Reproduce each of the following records verbatim, line by line, without altering any character.
•••
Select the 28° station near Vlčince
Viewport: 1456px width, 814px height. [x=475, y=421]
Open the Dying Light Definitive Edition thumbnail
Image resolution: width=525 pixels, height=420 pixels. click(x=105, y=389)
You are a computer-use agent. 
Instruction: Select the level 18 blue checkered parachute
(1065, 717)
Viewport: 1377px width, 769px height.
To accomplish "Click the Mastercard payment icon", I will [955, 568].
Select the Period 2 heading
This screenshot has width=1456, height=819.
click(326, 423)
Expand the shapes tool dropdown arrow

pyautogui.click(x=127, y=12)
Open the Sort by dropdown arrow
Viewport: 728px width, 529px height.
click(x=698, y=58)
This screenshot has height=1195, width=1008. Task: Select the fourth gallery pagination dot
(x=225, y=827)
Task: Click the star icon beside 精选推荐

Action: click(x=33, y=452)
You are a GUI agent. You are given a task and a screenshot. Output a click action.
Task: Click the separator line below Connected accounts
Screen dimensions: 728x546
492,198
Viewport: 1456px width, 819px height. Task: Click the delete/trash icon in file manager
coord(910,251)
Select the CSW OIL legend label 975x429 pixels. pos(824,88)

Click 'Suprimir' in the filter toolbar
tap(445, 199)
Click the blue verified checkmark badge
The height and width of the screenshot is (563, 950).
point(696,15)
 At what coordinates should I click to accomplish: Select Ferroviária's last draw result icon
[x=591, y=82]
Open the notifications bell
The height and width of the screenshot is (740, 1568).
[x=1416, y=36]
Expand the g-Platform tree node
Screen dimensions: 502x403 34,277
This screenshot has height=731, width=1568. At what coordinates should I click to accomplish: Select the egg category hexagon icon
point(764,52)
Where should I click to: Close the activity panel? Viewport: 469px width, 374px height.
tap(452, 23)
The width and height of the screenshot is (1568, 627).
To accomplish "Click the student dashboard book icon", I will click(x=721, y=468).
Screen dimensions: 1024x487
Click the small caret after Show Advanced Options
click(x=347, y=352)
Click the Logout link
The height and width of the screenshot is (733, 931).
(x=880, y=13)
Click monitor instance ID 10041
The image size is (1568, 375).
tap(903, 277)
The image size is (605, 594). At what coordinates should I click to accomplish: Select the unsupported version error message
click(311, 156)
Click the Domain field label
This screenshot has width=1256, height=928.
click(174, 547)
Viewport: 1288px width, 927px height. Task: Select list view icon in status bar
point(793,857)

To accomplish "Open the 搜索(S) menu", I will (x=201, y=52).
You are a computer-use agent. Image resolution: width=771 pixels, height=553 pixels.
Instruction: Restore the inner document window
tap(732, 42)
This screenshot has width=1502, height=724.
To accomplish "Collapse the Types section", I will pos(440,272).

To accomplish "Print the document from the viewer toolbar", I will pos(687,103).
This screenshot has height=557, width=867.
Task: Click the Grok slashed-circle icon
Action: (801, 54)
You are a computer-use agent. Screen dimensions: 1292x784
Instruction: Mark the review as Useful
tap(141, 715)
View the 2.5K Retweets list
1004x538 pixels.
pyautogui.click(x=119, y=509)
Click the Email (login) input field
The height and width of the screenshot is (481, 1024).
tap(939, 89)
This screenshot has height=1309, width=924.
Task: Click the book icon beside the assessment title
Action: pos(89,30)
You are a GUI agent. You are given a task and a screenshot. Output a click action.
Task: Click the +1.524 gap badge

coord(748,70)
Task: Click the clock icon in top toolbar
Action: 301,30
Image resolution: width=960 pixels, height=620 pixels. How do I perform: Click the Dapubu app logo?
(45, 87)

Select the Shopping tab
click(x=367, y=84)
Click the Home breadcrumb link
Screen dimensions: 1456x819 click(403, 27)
•••
» **Result of this task**:
Select the 28° station near Vlčince
Viewport: 1456px width, 814px height. [x=475, y=421]
Open the Dying Light Definitive Edition thumbnail
Image resolution: width=525 pixels, height=420 pixels. click(x=105, y=389)
You are a computer-use agent. 
Instruction: Select the level 18 blue checkered parachute
(1065, 717)
Viewport: 1377px width, 769px height.
To accomplish "Click the Mastercard payment icon", I will [955, 568].
Select the Period 2 heading
This screenshot has width=1456, height=819.
click(326, 423)
Expand the shapes tool dropdown arrow

pyautogui.click(x=127, y=12)
Open the Sort by dropdown arrow
Viewport: 728px width, 529px height.
click(x=698, y=58)
This screenshot has height=1195, width=1008. Task: Select the fourth gallery pagination dot
(x=225, y=827)
Task: Click the star icon beside 精选推荐

Action: click(x=33, y=452)
You are a GUI agent. You are given a task and a screenshot. Output a click action.
Task: Click the separator line below Connected accounts
Screen dimensions: 728x546
492,198
Viewport: 1456px width, 819px height. Task: Click the delete/trash icon in file manager
coord(910,251)
Select the CSW OIL legend label 975x429 pixels. pos(824,88)

Click 'Suprimir' in the filter toolbar
tap(445, 199)
Click the blue verified checkmark badge
The height and width of the screenshot is (563, 950).
point(696,15)
 At what coordinates should I click to accomplish: Select Ferroviária's last draw result icon
[x=591, y=82]
Open the notifications bell
The height and width of the screenshot is (740, 1568).
[x=1416, y=36]
Expand the g-Platform tree node
Screen dimensions: 502x403 34,277
This screenshot has height=731, width=1568. At what coordinates should I click to accomplish: Select the egg category hexagon icon
point(764,52)
Where should I click to: Close the activity panel? Viewport: 469px width, 374px height.
tap(452, 23)
The width and height of the screenshot is (1568, 627).
To accomplish "Click the student dashboard book icon", I will click(x=721, y=468).
Screen dimensions: 1024x487
Click the small caret after Show Advanced Options
click(x=347, y=352)
Click the Logout link
The height and width of the screenshot is (733, 931).
(x=880, y=13)
Click monitor instance ID 10041
The image size is (1568, 375).
tap(903, 277)
The image size is (605, 594). At what coordinates should I click to accomplish: Select the unsupported version error message
click(311, 156)
Click the Domain field label
This screenshot has width=1256, height=928.
click(174, 547)
Viewport: 1288px width, 927px height. Task: Select list view icon in status bar
point(793,857)

To accomplish "Open the 搜索(S) menu", I will (x=201, y=52).
You are a computer-use agent. Image resolution: width=771 pixels, height=553 pixels.
Instruction: Restore the inner document window
tap(732, 42)
This screenshot has width=1502, height=724.
To accomplish "Collapse the Types section", I will pos(440,272).

To accomplish "Print the document from the viewer toolbar", I will pos(687,103).
This screenshot has height=557, width=867.
Task: Click the Grok slashed-circle icon
Action: (801, 54)
You are a computer-use agent. Screen dimensions: 1292x784
Instruction: Mark the review as Useful
tap(141, 715)
View the 2.5K Retweets list
1004x538 pixels.
pyautogui.click(x=119, y=509)
Click the Email (login) input field
The height and width of the screenshot is (481, 1024).
tap(939, 89)
This screenshot has height=1309, width=924.
Task: Click the book icon beside the assessment title
Action: pos(89,30)
You are a GUI agent. You are given a task and a screenshot. Output a click action.
Task: Click the +1.524 gap badge

coord(748,70)
Task: Click the clock icon in top toolbar
Action: 301,30
Image resolution: width=960 pixels, height=620 pixels. How do I perform: Click the Dapubu app logo?
(45, 87)

Select the Shopping tab
click(x=367, y=84)
Click the Home breadcrumb link
Screen dimensions: 1456x819 click(403, 27)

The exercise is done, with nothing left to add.